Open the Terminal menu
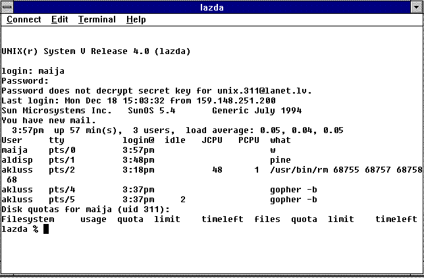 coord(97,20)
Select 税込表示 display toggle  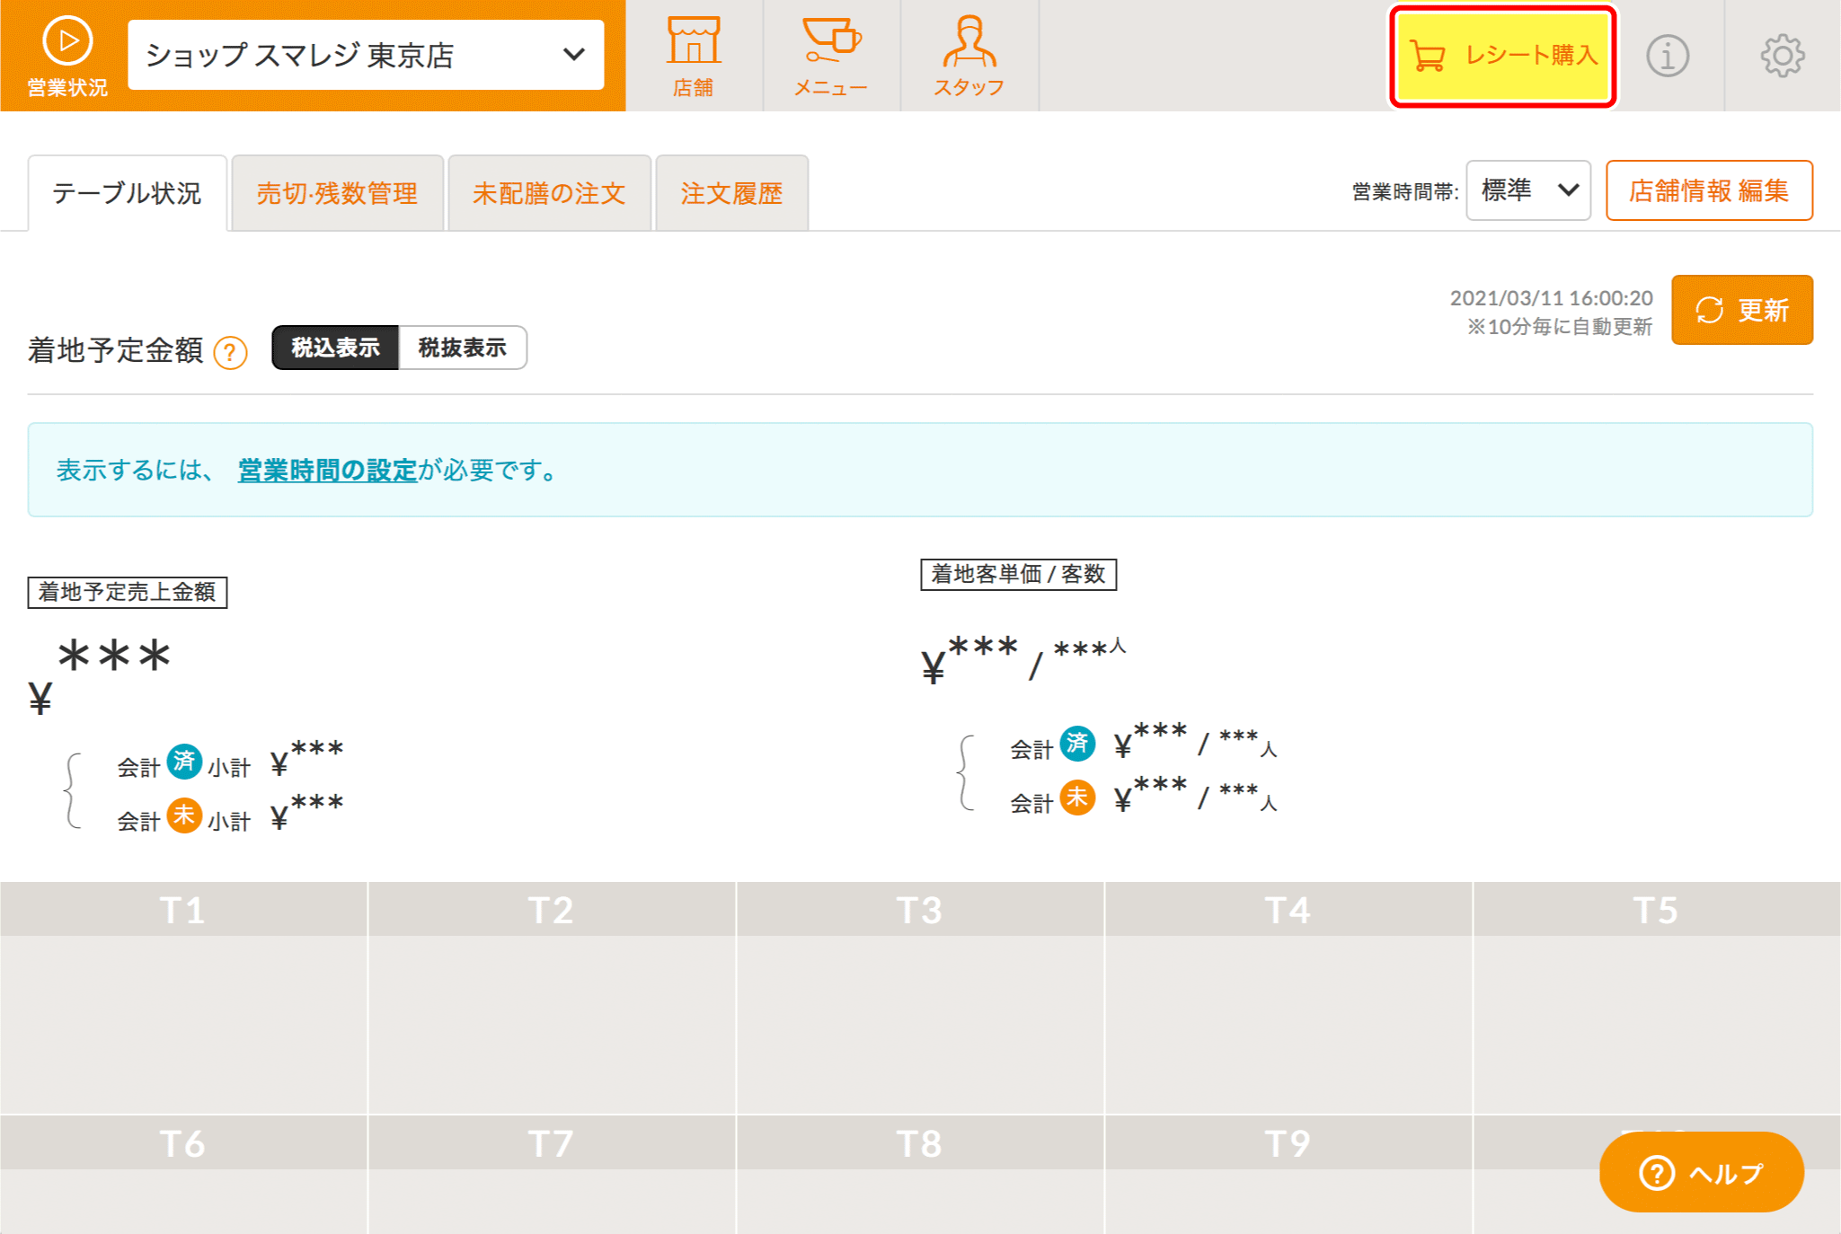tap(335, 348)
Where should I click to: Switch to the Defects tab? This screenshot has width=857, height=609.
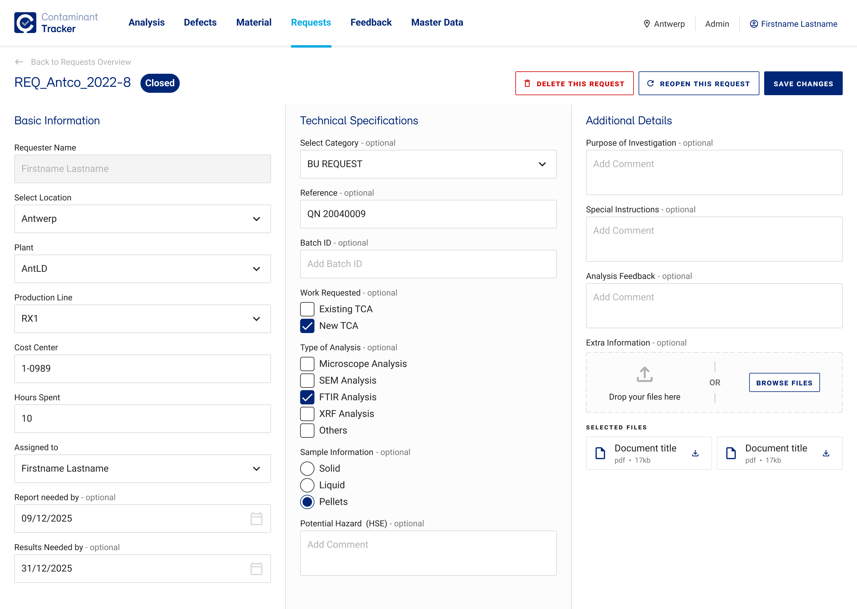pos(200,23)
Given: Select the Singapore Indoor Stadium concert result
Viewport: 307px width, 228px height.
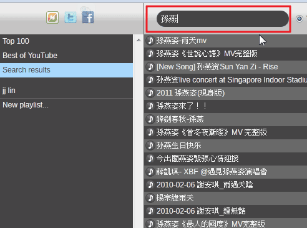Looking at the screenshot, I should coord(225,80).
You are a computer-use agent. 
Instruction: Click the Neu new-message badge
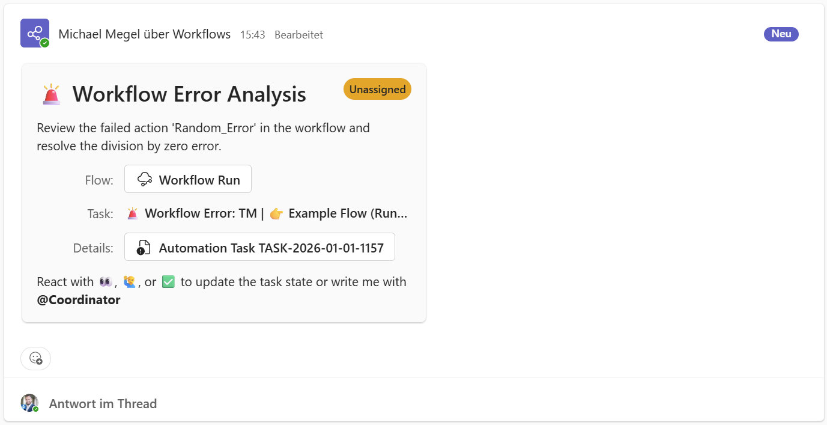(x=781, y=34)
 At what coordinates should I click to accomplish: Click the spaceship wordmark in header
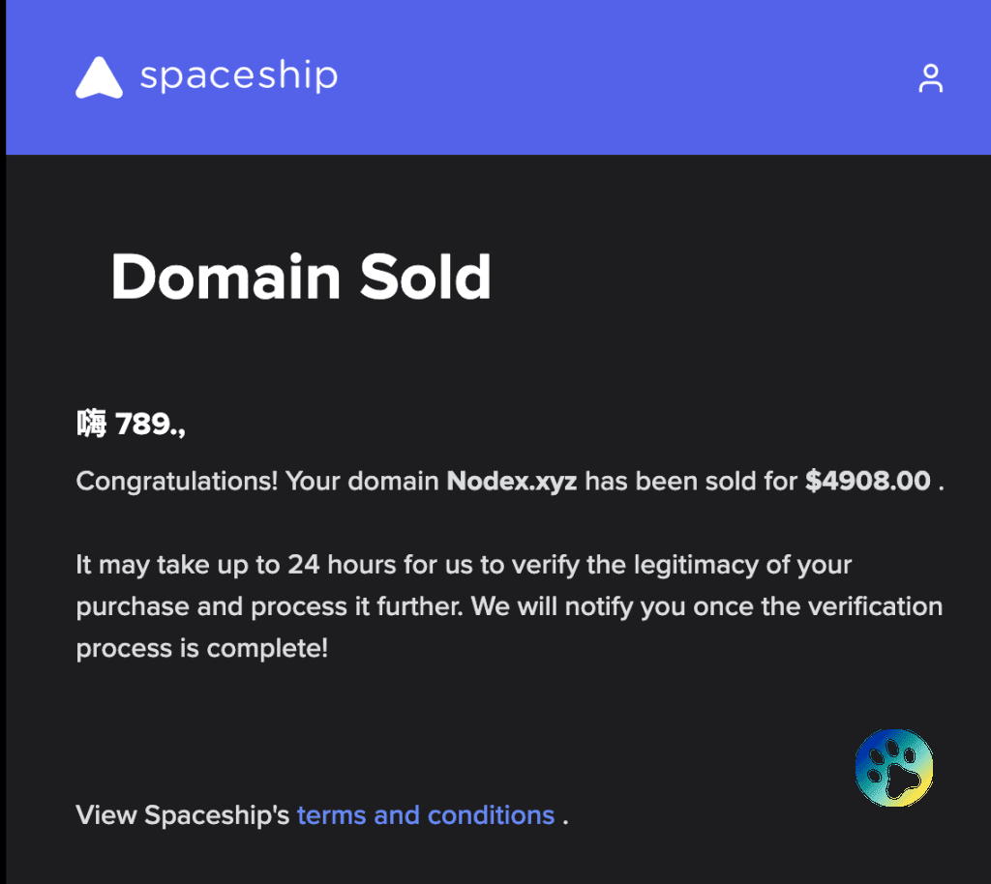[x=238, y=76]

> _Exercise description_:
Edit the entries from the line containing "Where should I" down to the end of the entries, changing "badge" to "icon" and leaving everything else unchanged. Give only those lines, with the pictures left out.

> _Response to this exercise_:
Where should I click to: Switch to the Defects tab? This screenshot has width=857, height=609.
pos(200,23)
Given: Select the Singapore Indoor Stadium concert result
Viewport: 307px width, 228px height.
Looking at the screenshot, I should coord(225,80).
You are a computer-use agent. 
Instruction: Click the Neu new-message icon
(x=781, y=34)
 At what coordinates should I click to accomplish: Click the spaceship wordmark in header
[x=238, y=76]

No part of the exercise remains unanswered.